Although, I agree in the main with what you got here, I have to say that if Tracey had merely written about her interaction on Pith it would have been all good.
She didn't use the power of the press. She used the power of the disgruntled, yet entitled customer to call not only the wage slave's boss, but the corporate headquarters.
That's what makes her so Seaward worthy, and at the same time emblematic of everything that's wrong with the Scene.
I seriously have my own doubts that the episode actually happened, as is told. It just doesn't feel completely "true". I'd love to have been a fly on the wall, and know just how much embellishment has taken place on Tracey's part.
But then again, maybe that's just my own psychology, refusing to believe a person could be that petty. So, I tell myself, "certainly she made it up!"

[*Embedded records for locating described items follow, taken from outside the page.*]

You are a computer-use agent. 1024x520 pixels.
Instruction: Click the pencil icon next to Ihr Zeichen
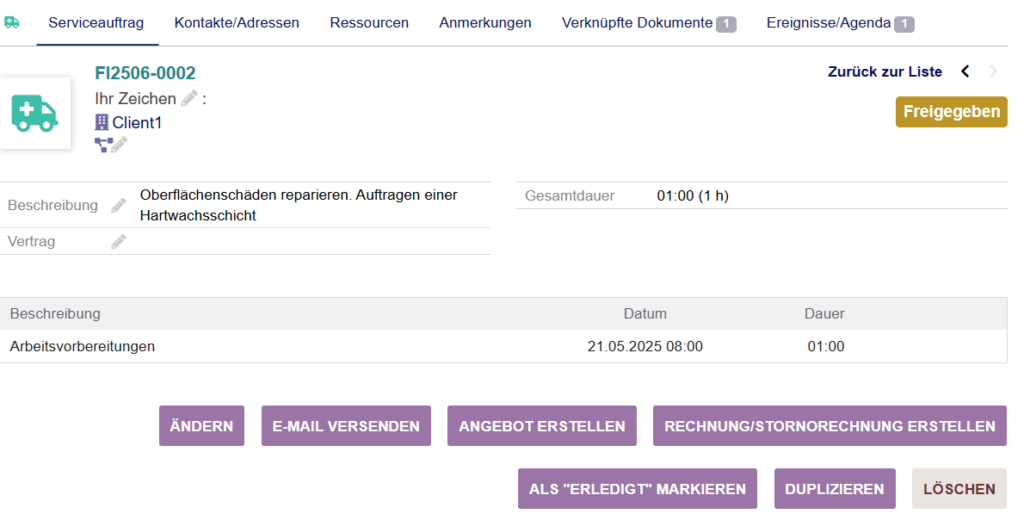pos(189,98)
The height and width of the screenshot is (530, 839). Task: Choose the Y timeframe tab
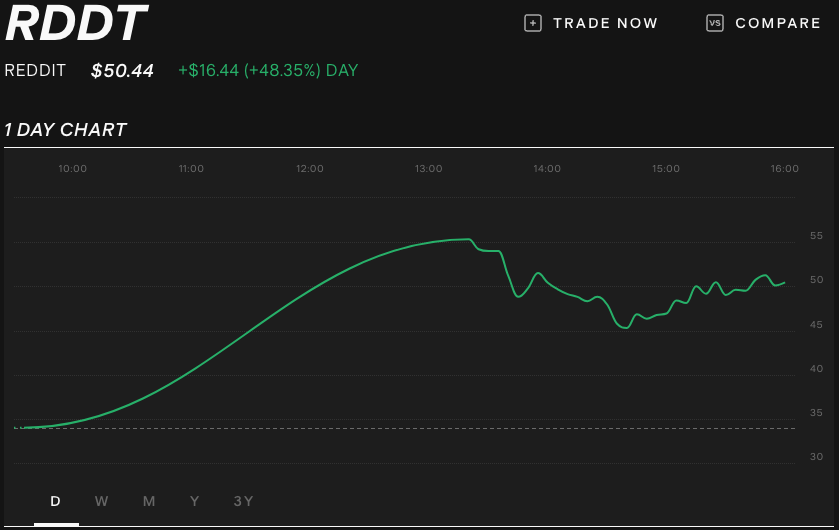click(x=195, y=501)

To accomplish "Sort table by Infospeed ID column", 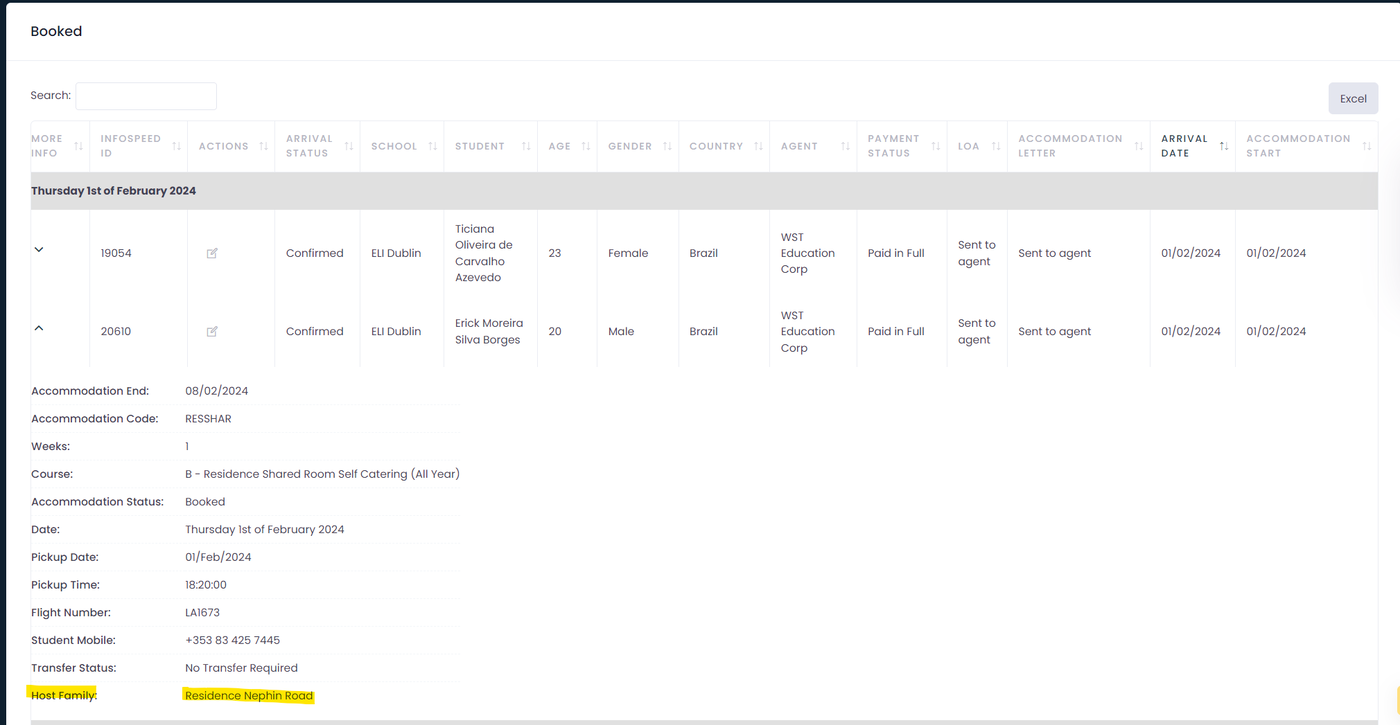I will [x=131, y=146].
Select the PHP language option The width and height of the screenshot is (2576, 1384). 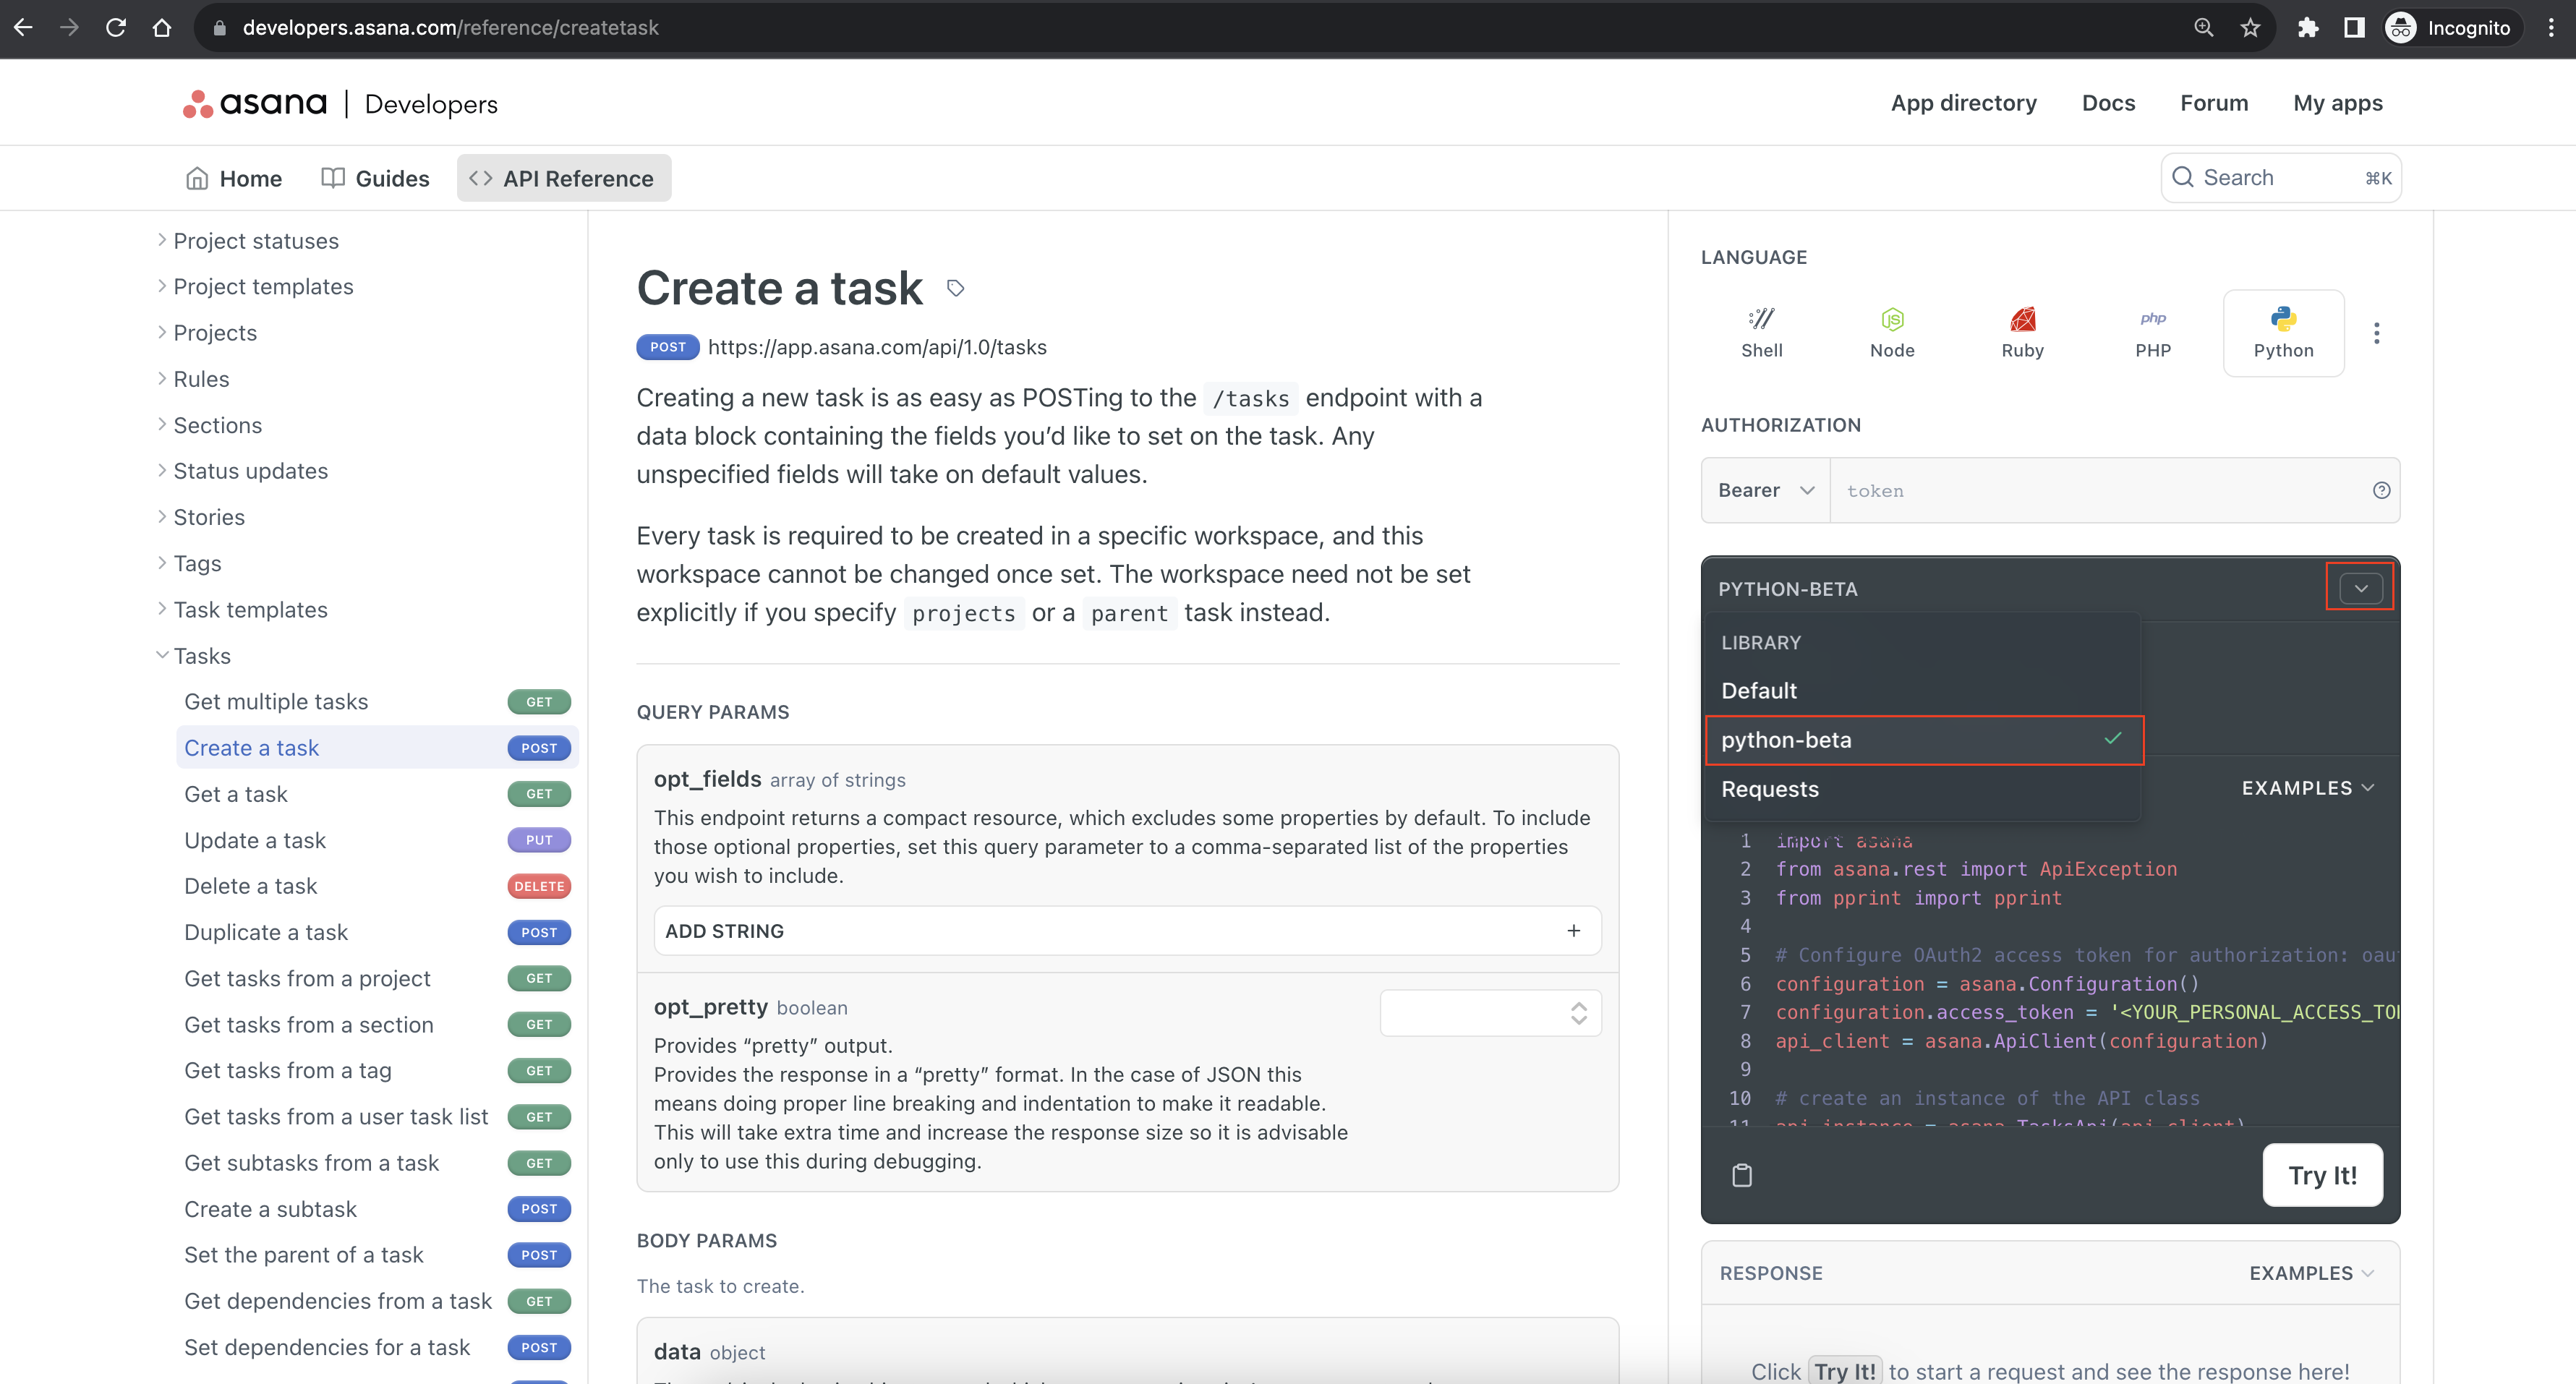2154,332
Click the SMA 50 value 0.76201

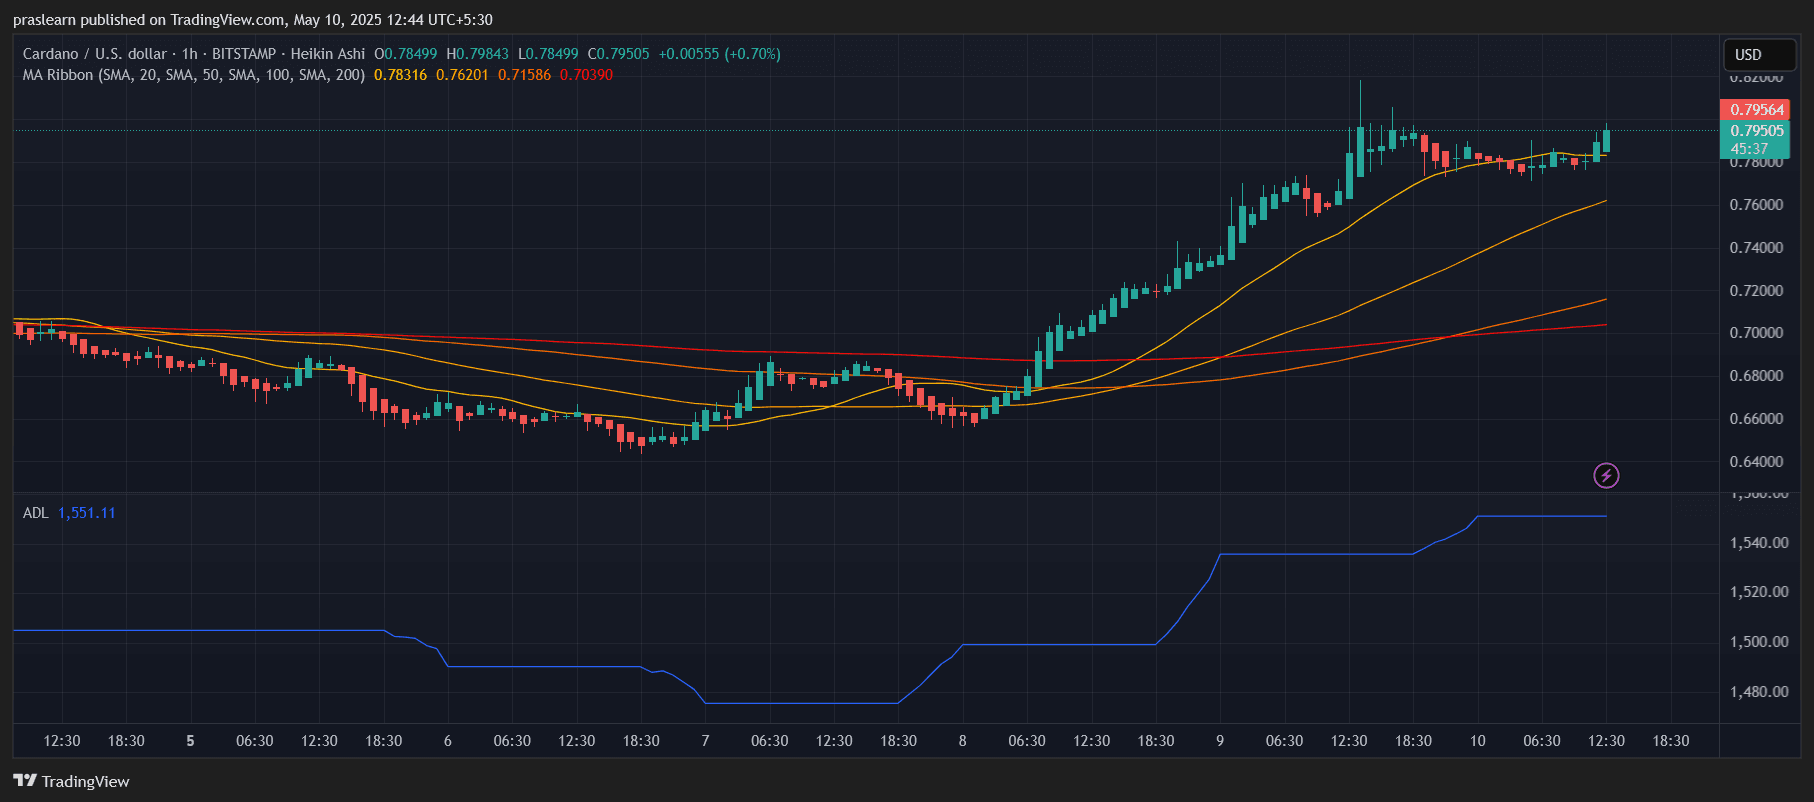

If Tracey will own up to which McD's was involved, maybe one of us enterprising bloggers could take a visit over there, speak to the manager, even the employee (if she's still there), and get the other side. It might be an interesting post.
Strange, this dovetails nicely with the sermon I'm giving this weekend. It might be a good example of how we always need to remember that the other person in all of our interactions is indeed a person with thoughts, feelings, family, hurts. It's so easy to forget when it's all about 'ME'. Might just use it.
8th Avenue in Melrose.
I agree with Sarcastro (yep, I know, one of the signs of the apocalypse). It's not that she wrote about the encounter; that might have even been funny. It's that she went on some bizarre vindictive mission against this woman--calling her boss, calling corporate, and then getting on her company's website to let everyone know how she'd gone after her.
That moved from 'here's a screwed up, yet funny, thing that happened to me' to 'here's how I taught a peon never to mess with her betters. Let's all have a good laugh, now.'
Ohhh Mosko's. sigh.
I agree with Sarcastro and Aunt B. A lot of us have blogged about scenarios we've found ourselves in that were very, "what the...?" in nature. But we realized the absurdity of the situation and left it at that instead of trying to right some perceived wrong.
I think of all the disturbing things in that post, it's the headline contest that has me the most disgusted. Not only has the writer committed all the errors that we have all pointed out, but now she's trying to get others in on it as well. Tackiness loves company?